I didnt think of the niceties that databases offer so far, but that
looks useful indeed.
A database does not have to be PostgreSQL. It can be simple and
shareable. It can be an Emacs hash table. It can be an XML file. It can
be an Org file. It can be a SQLite file in your git repository. It does
not matter.
What matters is that there is a centralized place for the metadata. A
single source of truth. A place where you can store arbitrary
metadata—not just a limited set of fields that fit in a link syntax.
Inserting limited metadata is not arbitrary metadata. If you can only
fit a few fields in the link, you are not supporting arbitrary metadata.
You are supporting a limited set of fields that someone decided were
important.
Arbitrary metadata means any field, any value, any structure, any
relationship. That cannot fit in a link. That requires a data store.
That requires a database—whether it is PostgreSQL, SQLite, or an Org
file with properties.
Let me explain what kind of link-based workflow I have in mind before
saying what system is best suited.
My main focus is to make links reliable, in the sense that when you
follow a link, it always just works; in linkin-org, this is ensured
with a decentralized id system etc, but that's irrelevant for the
current matter (check out https://github.com/Judafa/linkin-org to know
more).
From the user's point of view, it should feel as if you merged org-mode
with dired as your links (with file type) are access points as reliable
as a file listed in dired.
That means that principle I have explained fit your own philosophy
perfectly.
I am just not sure if you are saying one thing, but not following it or
not seeing.
It is architectural solution that links never break to have unique IDs
and any changes of link are managed centralized. That way your Org links
do not break. Let us say if website link is not valid any more, you
could edit centralized place of links (call it database), and then all
the Org links could point to archived version of the link, user doesn't
change each particular link in many Org files.
I do not know about you, but I had thousands of Org files, one for each
person. Imagine the problem to edit each single link in those files. It
is quite different when you use centralized links and just reference
them by UUID or ID.
For a link (with file type) to work, you just need two things: the link
and the file.
Makes sense, trivial, and that's meant to be this way.

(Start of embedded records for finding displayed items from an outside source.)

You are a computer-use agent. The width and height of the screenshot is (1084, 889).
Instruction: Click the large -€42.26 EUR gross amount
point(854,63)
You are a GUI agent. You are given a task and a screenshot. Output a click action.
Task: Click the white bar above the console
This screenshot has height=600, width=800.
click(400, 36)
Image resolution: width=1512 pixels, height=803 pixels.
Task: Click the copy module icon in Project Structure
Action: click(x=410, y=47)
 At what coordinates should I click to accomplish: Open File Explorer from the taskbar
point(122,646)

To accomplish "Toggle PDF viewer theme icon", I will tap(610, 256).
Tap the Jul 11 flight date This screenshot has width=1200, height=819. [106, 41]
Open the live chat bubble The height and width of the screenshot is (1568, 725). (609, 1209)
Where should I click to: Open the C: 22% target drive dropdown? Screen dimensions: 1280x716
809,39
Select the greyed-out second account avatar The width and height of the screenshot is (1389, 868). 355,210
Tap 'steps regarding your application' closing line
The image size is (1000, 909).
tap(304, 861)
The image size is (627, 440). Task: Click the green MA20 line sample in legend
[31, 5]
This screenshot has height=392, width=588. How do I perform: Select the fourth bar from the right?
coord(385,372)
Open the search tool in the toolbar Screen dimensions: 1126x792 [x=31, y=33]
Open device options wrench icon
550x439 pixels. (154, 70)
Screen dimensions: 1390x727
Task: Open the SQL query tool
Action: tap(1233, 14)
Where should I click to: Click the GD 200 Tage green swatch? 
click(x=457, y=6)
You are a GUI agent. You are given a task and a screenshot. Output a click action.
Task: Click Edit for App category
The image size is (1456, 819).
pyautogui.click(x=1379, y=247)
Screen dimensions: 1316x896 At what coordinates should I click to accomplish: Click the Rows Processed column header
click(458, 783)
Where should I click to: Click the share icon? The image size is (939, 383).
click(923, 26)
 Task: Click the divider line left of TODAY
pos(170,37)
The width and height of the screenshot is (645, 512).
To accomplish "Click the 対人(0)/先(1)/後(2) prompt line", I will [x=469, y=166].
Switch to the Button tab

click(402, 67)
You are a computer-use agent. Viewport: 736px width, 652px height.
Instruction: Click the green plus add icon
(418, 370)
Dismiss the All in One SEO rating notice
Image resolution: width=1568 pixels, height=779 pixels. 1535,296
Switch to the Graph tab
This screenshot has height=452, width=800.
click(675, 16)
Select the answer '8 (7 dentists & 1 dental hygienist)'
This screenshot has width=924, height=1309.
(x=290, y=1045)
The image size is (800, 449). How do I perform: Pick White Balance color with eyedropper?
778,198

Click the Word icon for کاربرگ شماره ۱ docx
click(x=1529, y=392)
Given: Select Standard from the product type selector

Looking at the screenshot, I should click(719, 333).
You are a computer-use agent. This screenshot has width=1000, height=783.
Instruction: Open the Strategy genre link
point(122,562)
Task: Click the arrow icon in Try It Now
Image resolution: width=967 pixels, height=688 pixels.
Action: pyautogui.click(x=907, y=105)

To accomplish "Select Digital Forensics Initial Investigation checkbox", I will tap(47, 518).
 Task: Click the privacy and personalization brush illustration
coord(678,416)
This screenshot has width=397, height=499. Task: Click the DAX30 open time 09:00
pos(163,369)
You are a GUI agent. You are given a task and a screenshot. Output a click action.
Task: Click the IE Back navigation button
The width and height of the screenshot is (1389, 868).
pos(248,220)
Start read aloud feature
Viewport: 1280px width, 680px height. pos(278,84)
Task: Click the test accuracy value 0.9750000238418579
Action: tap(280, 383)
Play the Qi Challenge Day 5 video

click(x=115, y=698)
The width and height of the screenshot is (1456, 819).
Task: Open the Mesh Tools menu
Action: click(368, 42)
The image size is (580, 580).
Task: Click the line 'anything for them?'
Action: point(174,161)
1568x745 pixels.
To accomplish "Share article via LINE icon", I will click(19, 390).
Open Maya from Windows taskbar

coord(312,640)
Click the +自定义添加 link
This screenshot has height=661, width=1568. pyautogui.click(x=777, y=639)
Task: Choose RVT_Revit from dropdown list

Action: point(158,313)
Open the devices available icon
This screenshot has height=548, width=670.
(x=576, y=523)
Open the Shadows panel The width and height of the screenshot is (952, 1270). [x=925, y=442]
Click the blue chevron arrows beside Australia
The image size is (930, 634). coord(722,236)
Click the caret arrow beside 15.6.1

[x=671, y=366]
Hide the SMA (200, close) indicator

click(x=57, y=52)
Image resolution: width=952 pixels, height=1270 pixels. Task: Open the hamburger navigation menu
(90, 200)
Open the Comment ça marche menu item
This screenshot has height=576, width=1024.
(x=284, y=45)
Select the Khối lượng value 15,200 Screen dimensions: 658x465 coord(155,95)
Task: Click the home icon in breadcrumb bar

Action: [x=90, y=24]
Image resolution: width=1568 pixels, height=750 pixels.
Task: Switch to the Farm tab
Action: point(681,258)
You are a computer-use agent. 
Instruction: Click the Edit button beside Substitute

Trivial for small file, single user, who has time for thinking without
practicing.
For any user beyond that, but even much below power users, that system
you are proposing is shallow.
Files can change. Is link going to work always?
If files are indexed in the database and you move them in the database,
then file system is forgotten, and links will always work that way (for
as long as hard disk and computer works).
If files do not have metadata (indexing) then when file is renamed or
moved, the link is gone and destroyed.
Solution to keep links working long term is to have indexed list of
links and to reference them by their ID.
By extension, I see any third-party, centralized intermediary as a
weakness towards reliable links.
I don't know what you mean with third parties. I have not suggested
having a third party. Having central place of links means that you have
to own and control your central place of links. That is not third party.
If you do not own the hard disk and indexing system of third parties,
such as archive.org then you are more subject to lose reliable links.
Correct me if I'm wrong, but in case the database is
lost/corrupted/non-updated, then the links may not work anymore.
Sure, but same can be said for your files, if they are lost, corrupted,
you will not have reliable links, that is not context of the principle
explained.
And this would be the worst outcome: you're left with years of notes
full of links that are now useless.
Same thing if your hard disk get corrupted.
Backing up the database is far more simpler than backing up the file
system.
The issue of backing up your digital data is not really the subject,
isn't it?
Arbitrary data in links is fully solved on my side. I told you I have
unlimited information on links, truly arbitrary information, and I am
using the principle explained.
I'm primarily targeting a fully decentralized system, which fits best
with the philosophy of org mode imo.
I am trying to understand how "decentralized system" fit into arbitrary
metadata, but okay, maybe you mean you wish to have each link not
centrally indexed, and so all information stored in the simple link.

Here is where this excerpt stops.